Sunday a week ago (2 weeks before Comrades) I got a sore throat, a few days later it was almost gone, when a dry cough caught me. With medication that’s also almost gone.
All the time I believed, I could run Comrades. I took it easy, no exhausting training sessions. At the same time, even if I wanted to take part in Big C, I also was calculating the risk. Yesterday, 5 days before race day, I did a very easy 6 km run and I got scared. Scared, that I might risk my life (myocarditis is a serious risk for endurance athletes after an infection). I decided, that it would be better, not to run. And when I made the decision, I felt relieved.
I discussed it with my wife, she fully supports the decision, and she also feels relieved.
Yes, I did put in a lot of effort in preparing and in general I feel that I am in the best form ever. My 2016 Two Oceans Ultra and the Düsseldorf Marathon were both close to my PB. Therefore I withdraw due to the respect to Comrades. If it would have been a Marathon, I would have taken part and run easy. You can not run Comrades easy. This is impossible. And I want to be able to run many more races including Comrades in the future.

## Recorded information
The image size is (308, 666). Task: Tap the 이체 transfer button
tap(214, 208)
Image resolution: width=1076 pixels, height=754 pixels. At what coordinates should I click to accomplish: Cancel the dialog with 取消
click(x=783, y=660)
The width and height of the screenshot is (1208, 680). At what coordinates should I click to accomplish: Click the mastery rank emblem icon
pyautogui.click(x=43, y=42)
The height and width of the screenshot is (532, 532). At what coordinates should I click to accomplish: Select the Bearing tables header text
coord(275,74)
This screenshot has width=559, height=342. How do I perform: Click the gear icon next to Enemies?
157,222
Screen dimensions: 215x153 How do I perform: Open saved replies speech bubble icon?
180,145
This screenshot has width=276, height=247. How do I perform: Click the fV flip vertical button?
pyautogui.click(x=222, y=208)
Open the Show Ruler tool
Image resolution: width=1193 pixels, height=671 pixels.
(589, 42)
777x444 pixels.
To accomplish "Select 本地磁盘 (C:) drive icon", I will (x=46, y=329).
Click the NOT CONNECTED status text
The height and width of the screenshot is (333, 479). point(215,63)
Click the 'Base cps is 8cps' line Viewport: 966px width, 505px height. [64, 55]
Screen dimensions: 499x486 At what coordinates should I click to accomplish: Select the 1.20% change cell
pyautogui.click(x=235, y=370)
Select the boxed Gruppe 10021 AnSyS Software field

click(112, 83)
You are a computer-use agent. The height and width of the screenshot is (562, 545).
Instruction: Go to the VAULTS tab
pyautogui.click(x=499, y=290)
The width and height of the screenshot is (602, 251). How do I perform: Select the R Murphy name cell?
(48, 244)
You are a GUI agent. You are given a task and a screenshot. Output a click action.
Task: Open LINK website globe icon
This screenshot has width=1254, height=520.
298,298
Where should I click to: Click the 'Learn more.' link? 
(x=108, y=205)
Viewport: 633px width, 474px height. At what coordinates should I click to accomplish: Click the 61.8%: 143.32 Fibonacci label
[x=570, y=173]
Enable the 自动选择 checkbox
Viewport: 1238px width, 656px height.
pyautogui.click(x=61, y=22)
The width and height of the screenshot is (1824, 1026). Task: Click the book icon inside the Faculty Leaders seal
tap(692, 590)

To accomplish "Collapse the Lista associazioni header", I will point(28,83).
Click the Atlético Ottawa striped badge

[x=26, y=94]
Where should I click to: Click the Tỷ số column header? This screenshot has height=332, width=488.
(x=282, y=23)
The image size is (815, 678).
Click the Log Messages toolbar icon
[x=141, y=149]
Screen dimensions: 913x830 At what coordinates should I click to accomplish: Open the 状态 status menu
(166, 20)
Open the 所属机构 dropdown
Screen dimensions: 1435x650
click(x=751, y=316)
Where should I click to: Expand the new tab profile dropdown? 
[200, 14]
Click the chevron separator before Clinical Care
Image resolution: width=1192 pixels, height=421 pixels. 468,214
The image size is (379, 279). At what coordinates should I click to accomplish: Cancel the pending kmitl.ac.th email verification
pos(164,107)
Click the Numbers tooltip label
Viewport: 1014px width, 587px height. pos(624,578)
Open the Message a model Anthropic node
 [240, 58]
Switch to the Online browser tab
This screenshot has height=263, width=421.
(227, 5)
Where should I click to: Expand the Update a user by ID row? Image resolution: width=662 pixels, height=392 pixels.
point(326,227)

## Questions on the material
1 > Answer these from the post about withdrawing from Comrades:
(a) What illness came first, and on what day did it start?
(b) How long was the easy run done five days before race day?
(c) Which two races were close to the runner's PB?
2 > Please pull out, word for word, the part of the post about withdrawing from Comrades that begins with the words containing "All the time" and ends with "I felt relieved.".

## Responses to the tasks
1 >
(a) A sore throat, starting on Sunday a week ago, two weeks before Comrades.
(b) 6 km.
(c) The 2016 Two Oceans Ultra and the Düsseldorf Marathon.

2 >
All the time I believed, I could run Comrades. I took it easy, no exhausting training sessions. At the same time, even if I wanted to take part in Big C, I also was calculating the risk. Yesterday, 5 days before race day, I did a very easy 6 km run and I got scared. Scared, that I might risk my life (myocarditis is a serious risk for endurance athletes after an infection). I decided, that it would be better, not to run. And when I made the decision, I felt relieved.